PROBLEM 1 >> Reproduce the stretch of the blog excerpt from "I am a woman" through "do the lines.".
PROBLEM 2 >> According to the blog excerpt, what does Jude despise?
PROBLEM 3 >> Write the next part of the blog excerpt, picking up after its final sentence.

No Jude is not always happy. Just like I am not always depressed or moody or gloomy. She is like me a multifaceted person. She's not happy when R is stealing a toy from her. She's not happy when we don't let her dump the hamper. She doesn't enjoy all things. She's not overly fond of our cats. She's a little eh about her physical therapy. She despises her car seat. She's shy as well, and like most toddlers hides behind my legs when she first meets grown ups. She has days where's a little cranky but overall Jude is very content. She likes to play. She likes going to the library and to the park. She adores dogs. She has a huge smile on her face most of the time. She lives life with a breathtaking kind of intensity that has made me question my own ideas about intensity.

And that's where I am this evening as I finally type out this jumble that has been rolling around in my head. I don't want my child to be limited by a stereotype. But I also don't want her to be limited by an unquestioning definition of happy either. Our society has a complicated relationship with happy. There is a drive to be happy. The Declaration of Independence tells us we should pursue it. There are  a million and one zenish quotes that tell us how to achieve it and why we should. But yet there is all the cultural baggage I mentioned earlier that tells us that happiness is simple, uncomplicated, not really smart, not really creative. One hand we long to be simple and on the other hand we look askance on simple. Is happiness even connected to "simple?" What does it mean to pursue happiness? Does feeling happiness really prevent one from seeing the ills of the world? Is it really selfish to be happy? I have no answers to these questions. I am not even sure if I could give a decent definition of happiness. What I do know is that in order to fully appreciate Jude I am going to have explore these questions, seriously. Jude  and other people with Down syndrome do not deserve to be corralled into one emotion. The absurdity, and danger, of labeling a group of people with any one thing is something we must speak out against. But an equally important objective for me, as a parent, as a guide, is to fully explore along with my child, the dimensions and richness of her personality including the part that is happy.

Wednesday, September 03, 2014

Always Another Turn

We began our homeschooling path as unschoolers. Radical unschoolers. But as with most things I start with great passion time tempered my initial feelings and we moved into spaces that were not so easily labeled. We've never been schooly. There were never lesson plan books or school at home desks. There were suggestions and plans along with math curriculum. On a sunny crisp fall day schoolwork was eschewed for long walks through the woods or sometimes a surprise trip downtown to whatever city we were living in at the time. Things on a list can always get always get done is what I learned, and if they don't, the world is not going to come crashing down. This might seem obvious to you but for me it was a lesson.

I am a woman who lives on lists. I used to think I was "scatterbrained" but I now suspect I might have a different brain that just functions divergently. But lists...well lists kept me focused. I wouldn't have finished my degrees (and both of those took an incredibly long time to complete) if it weren't for the lists I made up every morning along with my coffee. These lists littered my life, to do marked clearly on top with lines through what had been done although sometimes I forgot to do the lines.

STUDY MATERIAL >>
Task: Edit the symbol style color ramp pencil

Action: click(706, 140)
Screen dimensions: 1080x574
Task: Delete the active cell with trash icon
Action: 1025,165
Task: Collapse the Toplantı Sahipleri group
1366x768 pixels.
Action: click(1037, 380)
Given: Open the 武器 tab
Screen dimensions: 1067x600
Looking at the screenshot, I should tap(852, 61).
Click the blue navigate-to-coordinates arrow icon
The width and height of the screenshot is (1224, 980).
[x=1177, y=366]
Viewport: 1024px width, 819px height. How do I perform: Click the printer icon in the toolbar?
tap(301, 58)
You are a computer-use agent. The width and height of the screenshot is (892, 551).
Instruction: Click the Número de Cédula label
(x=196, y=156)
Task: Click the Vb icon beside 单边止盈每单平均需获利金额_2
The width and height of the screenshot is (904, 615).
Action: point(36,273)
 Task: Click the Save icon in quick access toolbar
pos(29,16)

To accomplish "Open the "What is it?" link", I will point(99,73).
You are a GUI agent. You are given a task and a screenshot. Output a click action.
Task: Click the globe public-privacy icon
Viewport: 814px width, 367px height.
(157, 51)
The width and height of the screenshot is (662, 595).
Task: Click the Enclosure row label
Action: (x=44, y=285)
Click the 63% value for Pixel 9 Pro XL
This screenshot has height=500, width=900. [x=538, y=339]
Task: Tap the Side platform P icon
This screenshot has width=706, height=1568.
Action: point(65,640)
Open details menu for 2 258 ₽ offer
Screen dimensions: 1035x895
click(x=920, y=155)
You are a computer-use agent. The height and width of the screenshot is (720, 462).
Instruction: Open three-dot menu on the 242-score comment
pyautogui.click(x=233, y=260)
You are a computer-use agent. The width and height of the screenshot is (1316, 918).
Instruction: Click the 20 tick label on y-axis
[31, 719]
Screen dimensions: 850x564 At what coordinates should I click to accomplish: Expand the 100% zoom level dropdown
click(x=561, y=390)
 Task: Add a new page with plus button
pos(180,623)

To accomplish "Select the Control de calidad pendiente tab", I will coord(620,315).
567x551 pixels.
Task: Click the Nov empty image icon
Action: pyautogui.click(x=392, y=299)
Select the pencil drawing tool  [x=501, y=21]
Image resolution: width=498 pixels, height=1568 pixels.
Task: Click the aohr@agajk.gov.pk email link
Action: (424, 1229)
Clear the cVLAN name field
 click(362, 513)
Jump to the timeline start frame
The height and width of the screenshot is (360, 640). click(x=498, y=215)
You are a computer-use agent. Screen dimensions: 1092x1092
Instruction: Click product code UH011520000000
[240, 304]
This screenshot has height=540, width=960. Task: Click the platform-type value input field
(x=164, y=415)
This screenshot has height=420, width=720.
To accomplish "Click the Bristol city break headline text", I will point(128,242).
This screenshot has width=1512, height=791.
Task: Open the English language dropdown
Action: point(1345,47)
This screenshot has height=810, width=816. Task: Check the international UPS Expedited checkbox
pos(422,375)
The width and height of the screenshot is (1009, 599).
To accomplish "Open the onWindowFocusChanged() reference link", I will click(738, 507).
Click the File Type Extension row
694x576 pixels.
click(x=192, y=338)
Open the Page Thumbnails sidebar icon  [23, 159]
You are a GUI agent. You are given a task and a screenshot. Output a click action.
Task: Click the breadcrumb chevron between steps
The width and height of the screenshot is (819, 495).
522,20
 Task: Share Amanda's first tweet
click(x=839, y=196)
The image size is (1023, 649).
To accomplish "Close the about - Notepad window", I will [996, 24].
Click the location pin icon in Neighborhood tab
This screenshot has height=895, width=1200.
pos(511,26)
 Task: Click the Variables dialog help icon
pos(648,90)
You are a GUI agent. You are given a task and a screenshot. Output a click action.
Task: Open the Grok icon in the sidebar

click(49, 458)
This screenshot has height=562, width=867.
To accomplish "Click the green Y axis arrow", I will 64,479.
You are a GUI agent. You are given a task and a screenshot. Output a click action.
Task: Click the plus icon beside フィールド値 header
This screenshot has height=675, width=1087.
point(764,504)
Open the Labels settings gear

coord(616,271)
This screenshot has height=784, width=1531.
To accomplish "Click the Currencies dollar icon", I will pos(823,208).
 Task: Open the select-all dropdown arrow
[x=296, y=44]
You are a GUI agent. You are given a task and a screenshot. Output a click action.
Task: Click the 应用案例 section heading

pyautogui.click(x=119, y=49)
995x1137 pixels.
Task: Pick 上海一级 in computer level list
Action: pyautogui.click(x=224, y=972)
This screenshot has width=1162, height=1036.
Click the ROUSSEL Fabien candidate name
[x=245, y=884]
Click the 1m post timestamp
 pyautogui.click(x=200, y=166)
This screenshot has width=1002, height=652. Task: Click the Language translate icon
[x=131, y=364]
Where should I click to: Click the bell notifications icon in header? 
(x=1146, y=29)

WRITTEN RESPONSE 1 >>
I am a woman who lives on lists. I used to think I was "scatterbrained" but I now suspect I might have a different brain that just functions divergently. But lists...well lists kept me focused. I wouldn't have finished my degrees (and both of those took an incredibly long time to complete) if it weren't for the lists I made up every morning along with my coffee. These lists littered my life, to do marked clearly on top with lines through what had been done although sometimes I forgot to do the lines.

WRITTEN RESPONSE 2 >> Her car seat.

WRITTEN RESPONSE 3 >>
To Do:
clean up kitchen
feed cats
write journal for Alice
go to class
library for research and books
takes notes for Jennifer's paper

H and I did our Masters with three small children. They were five and under when we began. We also started our homeschooling road at the same time. Our house was a happy chaos in those days. Papers everywhere. Books piled high on end tables. Our kids were more comfortable on college campuses then they were in classrooms. We read picture books in between our daily does of Foucault and Butler. Camille learned to untie shoes by hiding under the table in a conference room as my favorite professor and adviser lectured on theories of religion. They articulated complex thoughts about God and nature because they overheard H and I talking about these things. I still look back over those times with a fond eye...and oh the lists. They were there, coming and going as I moved through the complexities of thesis writing and through doubt about unschooling. They had become computer files at this point, and they still haunt me as I go to open documents.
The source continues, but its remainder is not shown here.